An audit was released by Secretary of State Dennis Richardson that found the Public Employees Retirement System, or PERS, struggles to proactively manage IT resources or projects and is failing to protect its critical Information Technology (IT) systems from a disaster.
Auditors found that PERS management has not developed long-term disaster recovery plans and that existing short-term plans have never been fully tested. As a result, should a disaster strike, PERS may be unable to issue almost $400 million in monthly payments and associated tax withholdings. Auditors also found that insufficient IT strategic planning has contributed to the mismanagement of other PERS initiatives, such as implementing a disaster recovery program as outlined in the PERS 2015-2020 Strategic Plan. For years, PERS has identified needed improvements for the agency’s disaster recovery program, but PERS has made little progress and failed to even use most of the money approved by the legislature to address these very issues.
The findings are outlined in the audit report entitled: “Severe Deficiencies in Disaster Recovery Program and Insufficient Information Technology Planning Pose Substantial Risks to Beneficiaries and the State.”
“Given that PERS issues billions of dollars of payments each year, the agency should be prepared to weather disasters,” said Secretary of State Dennis Richardson. “Unfortunately, we found that PERS has not taken the necessary steps to ensure they can restore critical IT systems in the event of a disaster.”
“It is good that PERS has a short-term strategy,” said Audits Director Kip Memmott. “But until plans are fully developed and tested, thousands of beneficiaries are at risk of not being paid their monthly benefits should a disaster occur.”

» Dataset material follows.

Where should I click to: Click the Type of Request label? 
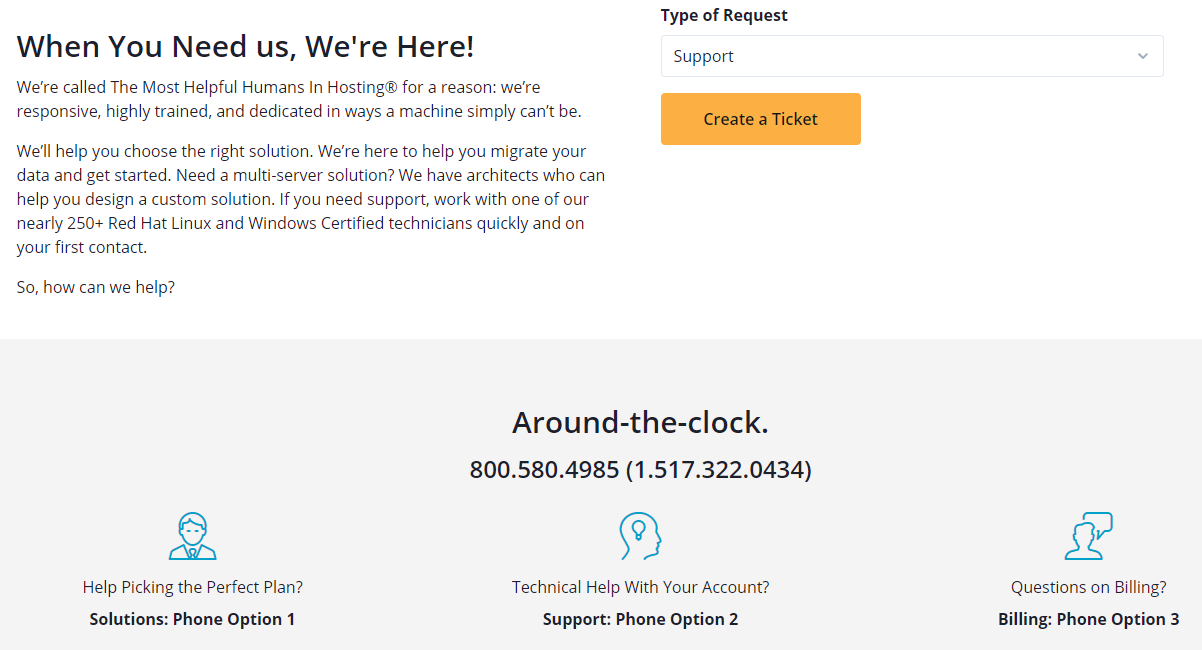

In addition to the audit, the team conducted a cybersecurity assessment of the agency’s IT security management and five foundational security controls: hardware inventory, software inventory, secure configurations, vulnerability assessments, and access management. The assessment found opportunities to improve the agency’s overall IT security management program as well as all five foundational controls. Due to the state’s move to a unified cybersecurity approach with the 2017 passage of Senate Bill 90, PERS needs to work with the Office of the State Chief Information Officer, where appropriate, to ensure the security of its computer systems and information.
Auditors made ten recommendations to PERS to implement improved IT strategic planning and to take immediate action to remedy weaknesses in its disaster recovery plans. In addition, auditors made six recommendations to PERS and the Office of the State Chief Information Officer to improve cybersecurity controls.
Kevin Olineck, Director of PERS, says following the audit they tested a short term back up where the Oregon Treasurer’s Office ran a set of payments in the even of a problem.
They hired a consultant to help develop a remote facility where work could be done if there was a problem with their main building and a way to store a data backup on a remote computer system that wouldn’t be affected by a disaster in our region.
Olineck says they also have protections in place to prevent hackers from accessing the data.